What’s not covered under Third Party Motor Insurance
1. Damage to your Own Vehicle: When you cause an accident with your motor vehicle like, say, your vehicle is involved in a collision with another person’s vehicle or it collides with another person’s property like a house. During such an accident whatever damage happens to your own insured vehicle, the cost of its repairs is excluded from the payment made by your insurance company under a Third Party Motor Insurance Policy.
2. Cover against injuries you suffer in an accident: This exclusion is in continuation with the above exclusion. Here the injuries that you as an owner and driver of the vehicle sustain during an accident against are completely excluded from payment by your insurance company. This includes everything, from major hospitalization or surgery to even minor day-care procedure.
“In short, any cost involved with treatment related to you from an accident while driving your insured vehicle with a Third Party Motor Insurance Policy is not payable. However, death and permanent disability is covered by a Personal Accident Cover for the owner driver which is a mandatory cover,” says Rane.
3. Cost of Personal Belongings in the Insured Vehicle during an Accident: Third Party Motor Insurance Policy also absolves your Insurance Company from the responsibility of paying for the cost of your personal belongings like laptop or mobile phone or jewellery or luggage or even cash and other valuable items which might be present in the insured vehicle which has met with an accident.
“If the vehicle meets with an accident and you leave it unattended or forget to lock it and your personal belongings get stolen from the vehicle, you cannot claim for such a loss and the insurance company will reject it outright. However, the same can be availed with a ‘Loss of Personal Belongings’ add-on cover with a Comprehensive motor insurance policy,” informs Rane.

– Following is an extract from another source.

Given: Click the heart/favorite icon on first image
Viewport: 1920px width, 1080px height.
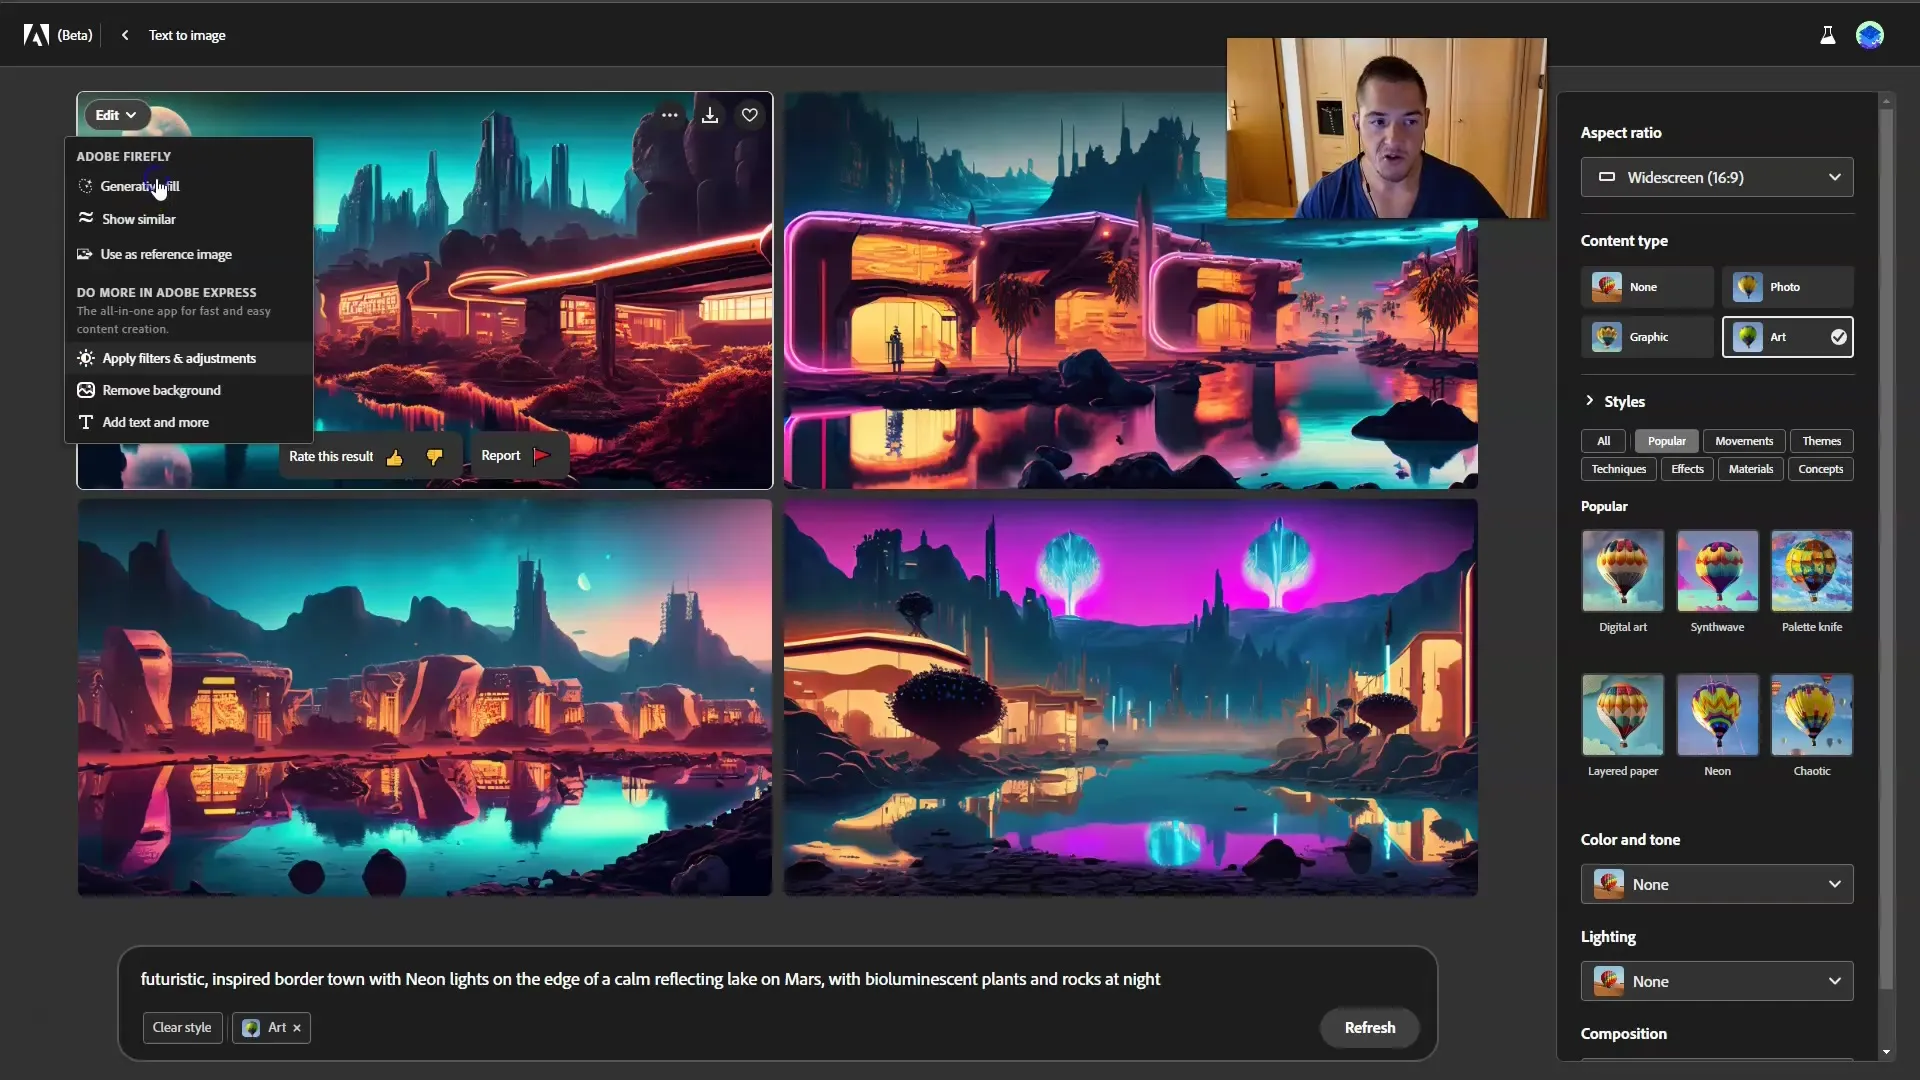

4. Pay-out for a Replacement in case of Theft or Total Loss: Suppose your vehicle gets stolen, or your vehicle meets with a major accident or catches fire or gets crushed and is completely destroyed or mangled beyond the repair – Insurance companies call it a ‘Total Loss’ case. Under such circumstances, a Third Party Motor Insurance policy does not offer any pay-out or benefit for replacing your damaged vehicle.
This is a huge point of difference between a third-party policy and a comprehensive cover. A comprehensive policy will pay you back the sum amounting to the IDV you had chosen while buying a policy, whereas a third-party policy will pay you nothing. This amount for any car will go in lakhs, and can be a big financial loss.
5. Other General Exclusions: Other general exclusions under which a Third Party Motor Insurance Policy does not pay any benefit are:
a. Driving the vehicle under the influence of intoxicating substances like alcohol, drugs, etc.
b. Driving the vehicle without a valid driving licence.
c. Deliberately creating an accidental loss, or a deliberate event or intentional act created for causing an accident.
d. Contractual liability claims and driving the vehicle outside the prescribed geographical area.
e. Any damage to the motor vehicle due to an act of war, actual war, damage from nuclear material/ weapons, invasion, foreign enemy action, terror attacks, civil war, mutiny, rebellion, hostilities, radiation or are not covered.
“You need to remember that these exclusions are by and large common for any insurance policy whether you buy a third-party or comprehensive policy. These exclusions are kept in place to ensure a fair usage of the policy between customer and the insurance company,” says Rane.
Experts say that an insurance policy document is an important document. Here, even a simple asterisk can be the difference between claim acceptance and rejection. Don’t, therefore, ignore the statement that you would have heard countless times on commercials – read the policy document carefully.